Date of Award

10-2017

Document Type

Dissertation

Degree Name

Doctor of Juridical Science (SJD)

Abstract

The role of Empirical study in legal decision, even in the rule making, was increased by the economic development with the occurrence of economic realism. The incensement of economic implication of the law, without exception, impacted to the court’s ruling in the antitrust case and the antitrust law-making itself. Now it is one of the common way, court use concepts and theories developed by economists and weaves economic concepts into decisions to support their result.

The classical perspective of economic theories regarding antitrust law was start from early theorist Adam Smith in 1776, even it denied the economic implication. Through this dissertation, it was examined several modern economic theories along with Posner’s economic implication of antitrust law. Economic Realism, Neo-classical synthesis, and Chicago School’s economic view on antitrust law also was covered briefly.

In addition, to analyze the substantial implication of economic theories, it should be back to Jefferson and Hamilton’s contrasting views on governance. Because it is the same vein with current debates on the antitrust law where we should put the value on protectionism for equality-enhancing opportunities or efficiency-enhancing competitions. Jefferson urged a deconcentrated society and government, one that valued independent decision-making and equality-enhancing opportunities for small, local business. Control of economic concentrations of industrial power was central to Jeffersonian populism. Hamilton, on the other hand, feared that decentralization might interfere with the goal of efficiency. He was an exponent of a strong national government, particularly central control over financial and economic issues and institutions.

In the same vein, many commentators on the patent-antitrust intersection frame the issue as raising an inherent tension because antitrust aims to protect competition, whereas patent law creates monopolies that aim to eliminate competition in order to reward invention. However, it is doubtable whether the conflict is not a real conflict that we generally or conceptually had been long-accepted. Ultimately, IP confliction issues with Antirust case should be analysis in the same line with the regular antitrust case analysis. It is not the matter of confliction between to protect competition and to eliminate competition, but the matter of alteration of legal application methodology or legal doctrine.

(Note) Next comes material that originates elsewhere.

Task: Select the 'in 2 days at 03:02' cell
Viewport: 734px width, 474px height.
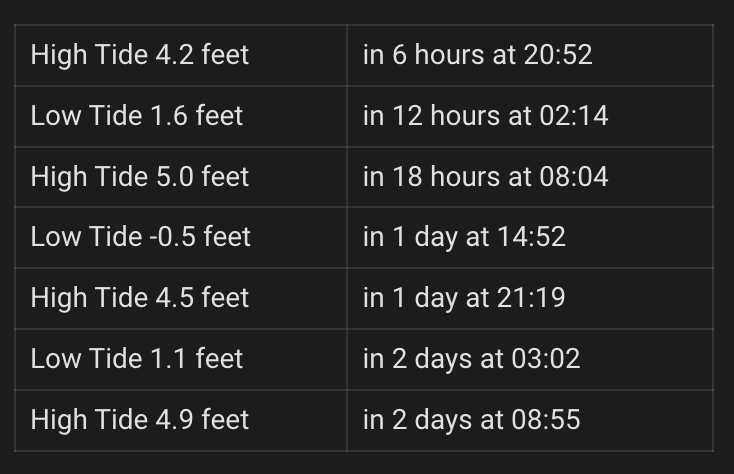Action: [x=471, y=358]
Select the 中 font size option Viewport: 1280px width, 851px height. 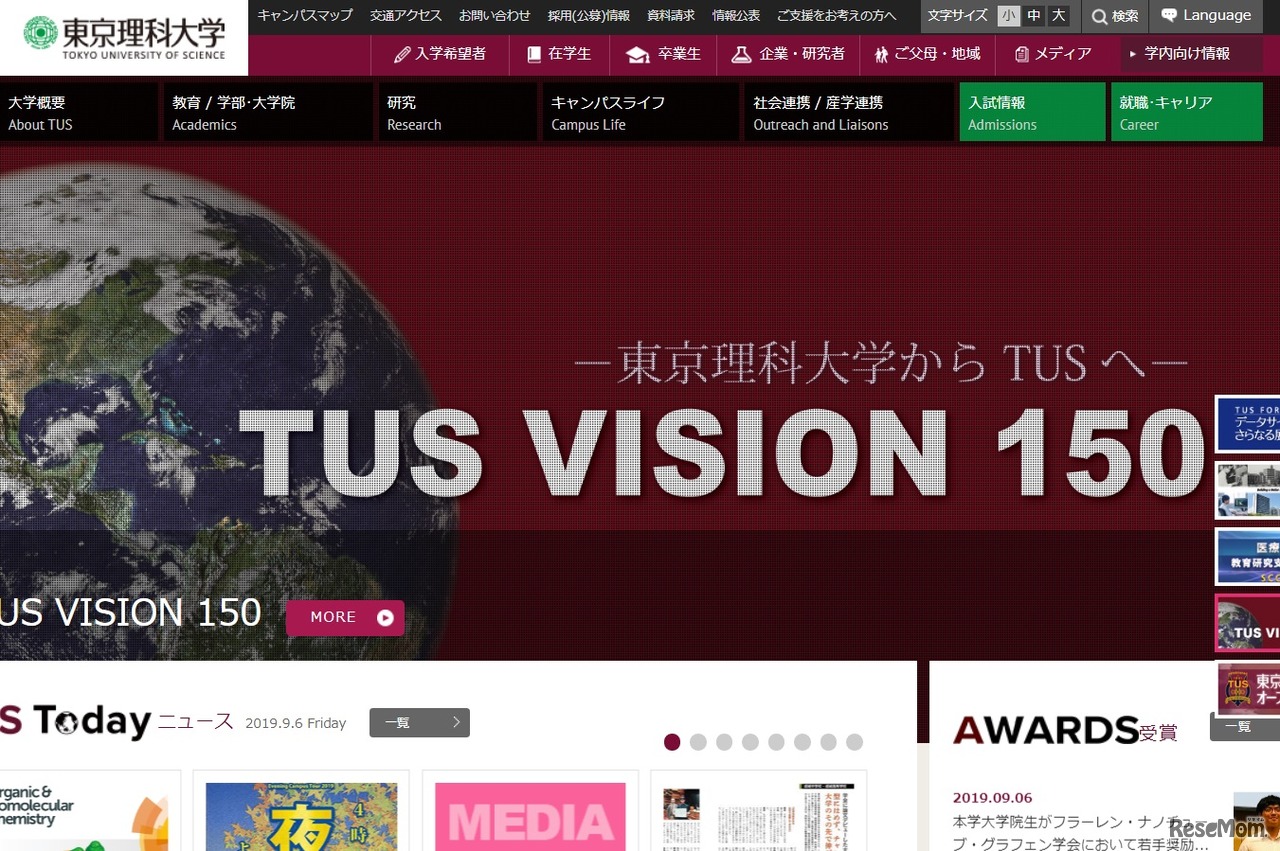click(1032, 16)
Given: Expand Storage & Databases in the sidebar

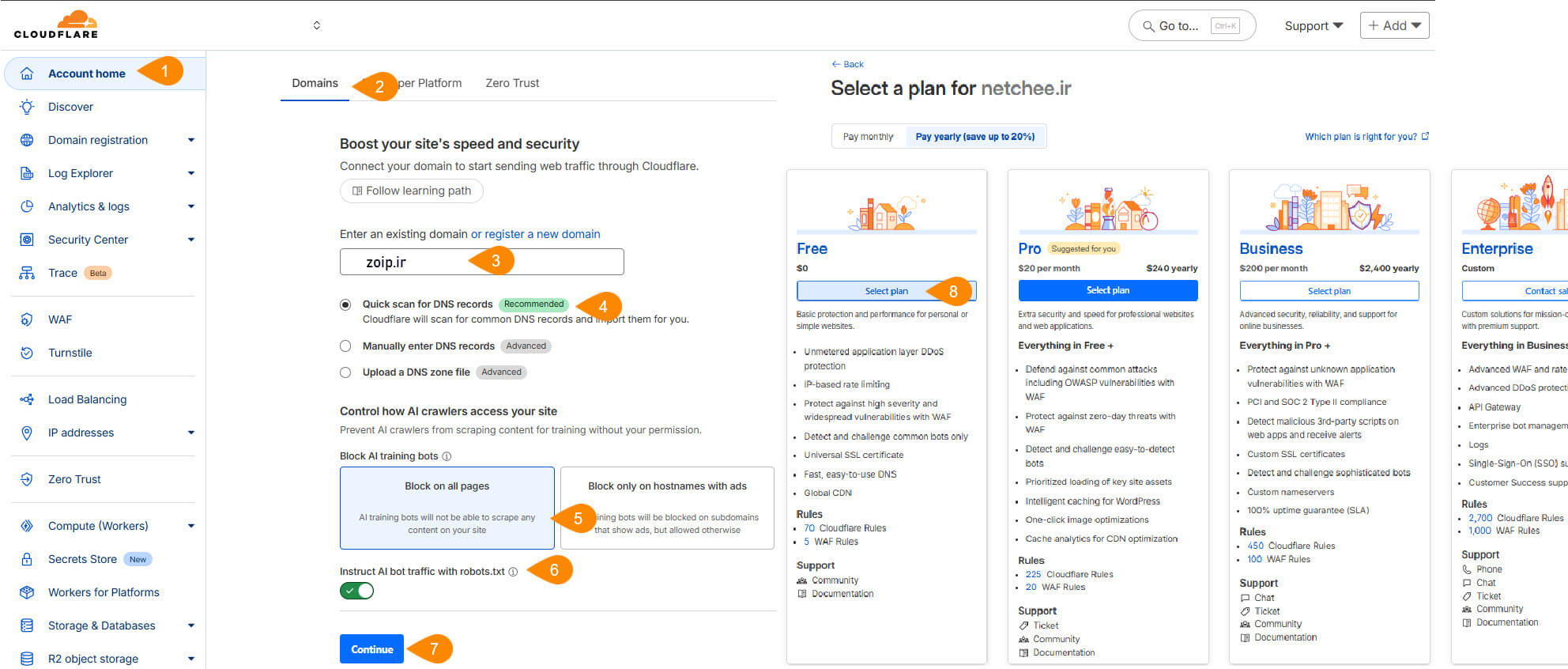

Finally, back to the role of Empirical study in legal decision, the alteration of legal methodology or doctrine specially in the antitrust law that the tendency of change of empirical data analyses and economic implications, is unavoidable. Economic data analysis can be another barrier for the party who has less availability to conduct expense data analyzing to support or to rebut the argument in the court. Thus, government should put resources or efforts to reduce the barriers that are producing unfair justice and inequalities.